Rosen-Zvi et al, The Author-Topic Model for Authors and Documents

From Cohen Courses
Jump to navigationJump to search

Citation

Rosen-Zvi et al, The Author-Topic Model for Authors and Documents

Online version

UAI'04

Summary

This paper presents a probabilistic graphical model which can account for document generation taking into account the authors who have created the document collection. Potential applications include finding authors with similar recurring research interests, quantifying those research interests conditioned on the author, discovering topics present in a corpus. The basic ideas are:

  • Use a corpus of articles which have the author meta data associated with them.
  • Build a Topic Model which could model the documents generation process by assigning each author with a separate topic mixture conditioned over the author. The mixture weight of each topic is dependent on the author.
  • Use Gibbs sampling to compute the desired posterior probabilities by sampling from the stable posterior distribution.

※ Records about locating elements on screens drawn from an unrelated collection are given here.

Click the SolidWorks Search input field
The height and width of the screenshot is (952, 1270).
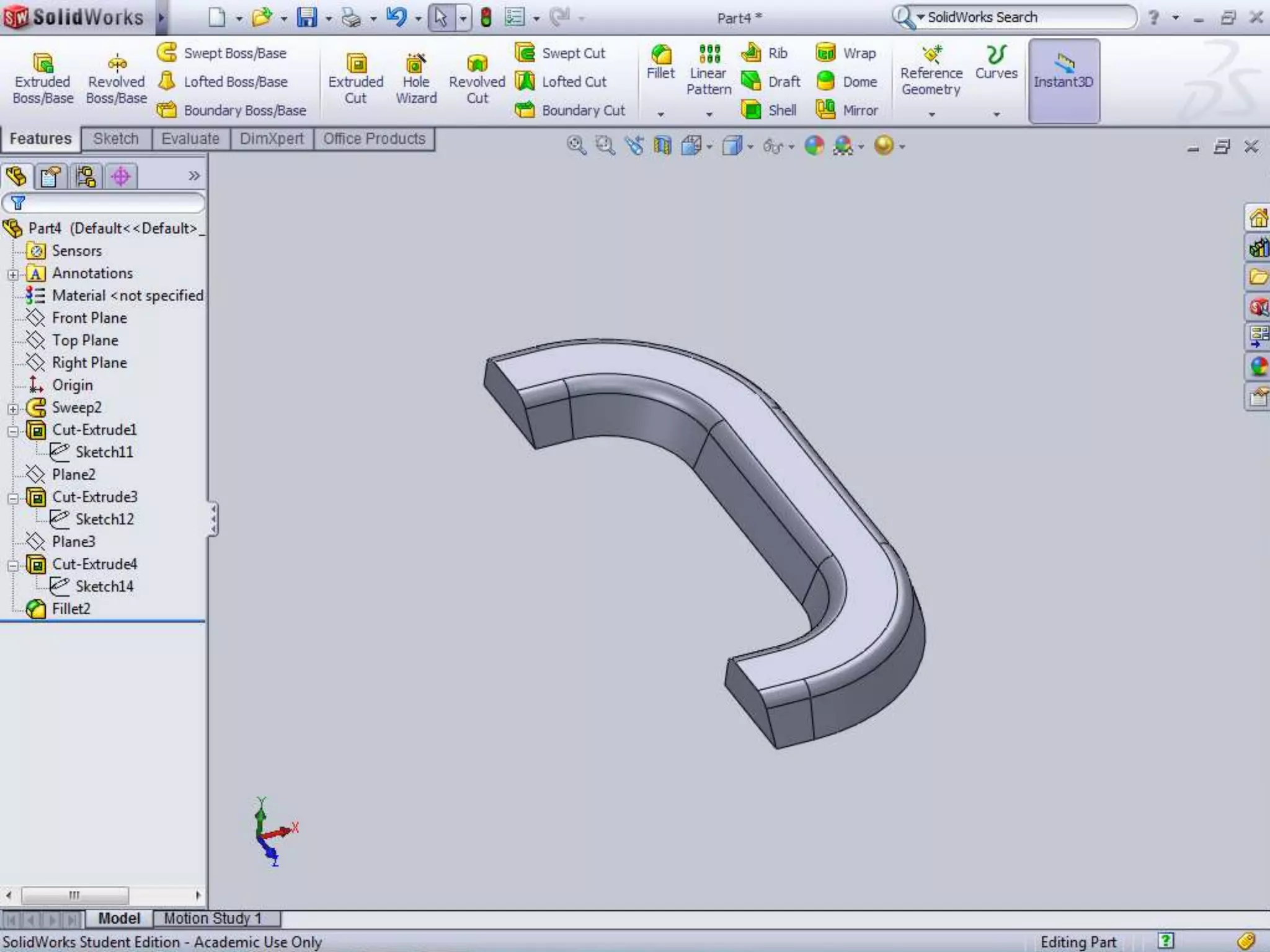point(1023,17)
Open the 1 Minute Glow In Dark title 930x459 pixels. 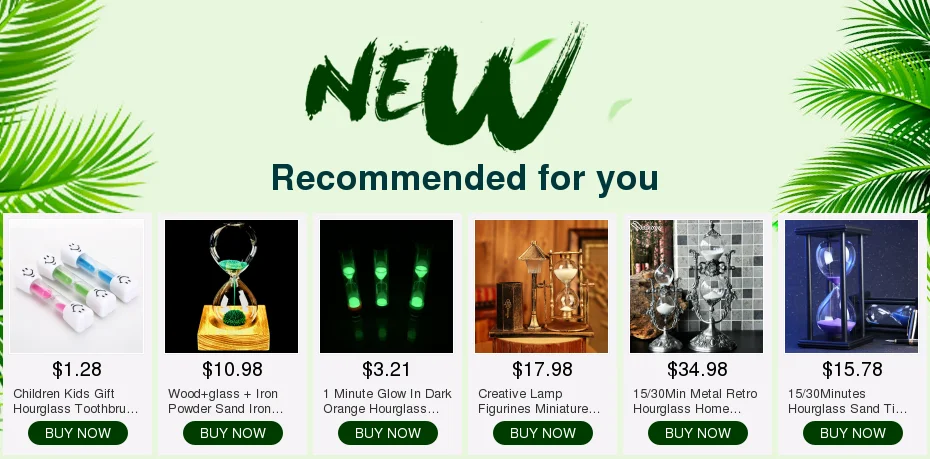(387, 401)
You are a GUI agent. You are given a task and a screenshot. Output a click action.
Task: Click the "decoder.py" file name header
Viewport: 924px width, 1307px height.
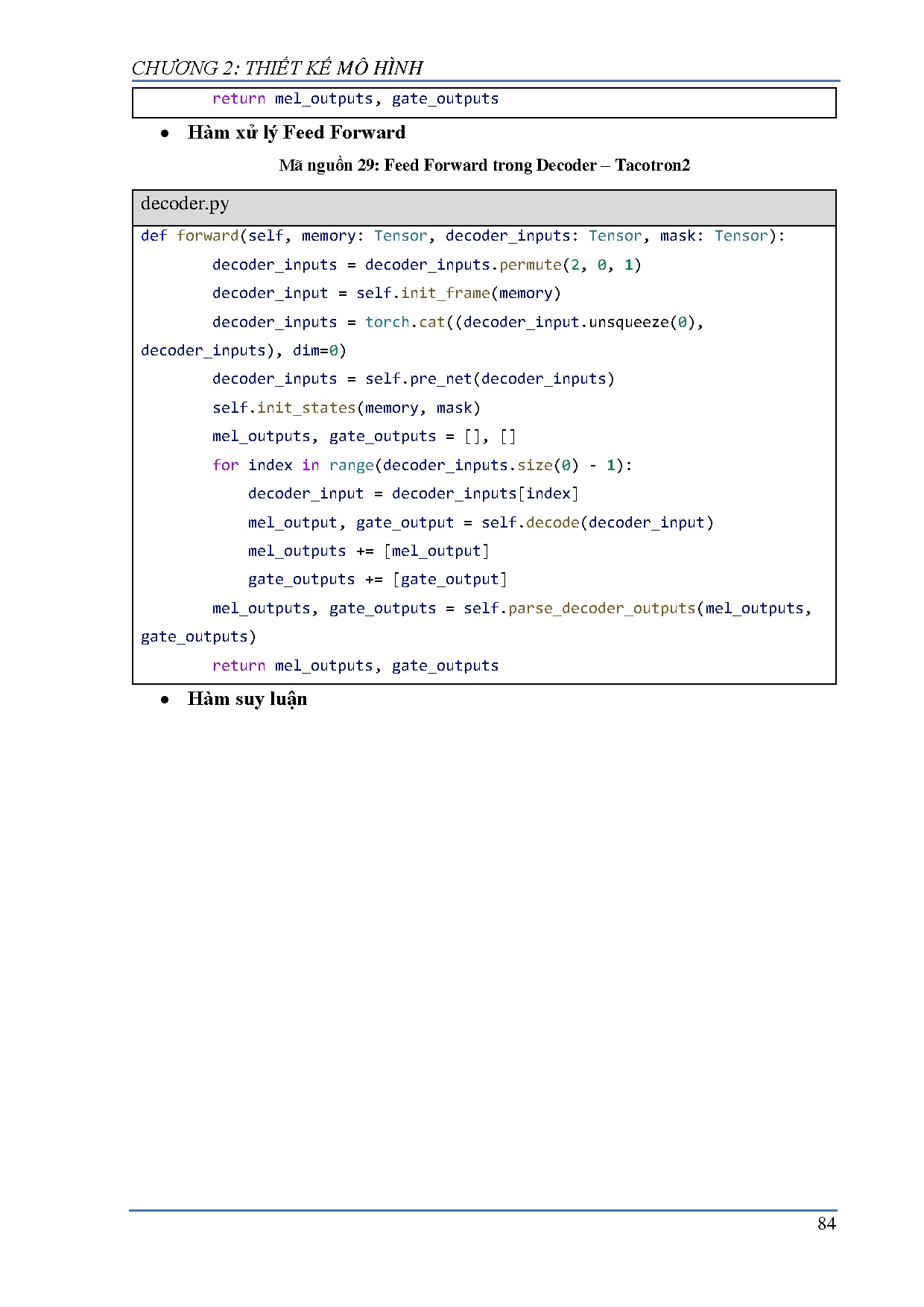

Brief description of the method

The paper describes a probabilistic process in which each word is assigned a topic which is sampled from an author conditional topic distribution. This allows the modeling of an author's interest in the form of a probability distribution over the topics present in the corpus. Each author can have different multinomial distributions over the topics present in the corpus. The topics in the corpus are represented as multinomial distribution over the vocabulary in the corpus. For each word present in a document an author is sampled uniformly from the co-authors of the document. Then a topic is sampled from the author specific topic distribution. Then a word is sampled from the language model which is indexed by that specific topic.

Experimental Result

The author used Perplexity to measure the ability of author topic model to model the corpus of data. The first evaluation task of Perplexity was carried out on NIPS and abstracts from CiteSeer network. 10 samples were used to compute the point estimate of Perplexity. Apart from the training data (1557 papers) in NIPS from each of the test document (183 papers), a randomly generated set of words were included in the training set. This combined training set was used to predict the rest of the test set. The author model performed the worst then the LDA and author topic model. Initially author topic model outperforms the LDA with low Perplexity however the more flexible model LDA is able to predict better than the Author Topic Model as the training set increases. Another task which was used to evaluate the model was to rank the authors with respect to perplexity values, for the unseen test dataset documents. For large number of topics especially 400 topics the correct author lied in the top 20 when ranked by ascending value of perplexity. Also the authors were compared using a symmetric version of KL Divergence to measure the similarity between the authors where the model gave intuitive results.

Related papers

An interesting related paper is Blei, D.M., Journal of Machine Learning Research 2003 which proposes Latent Dirichlet Allocation.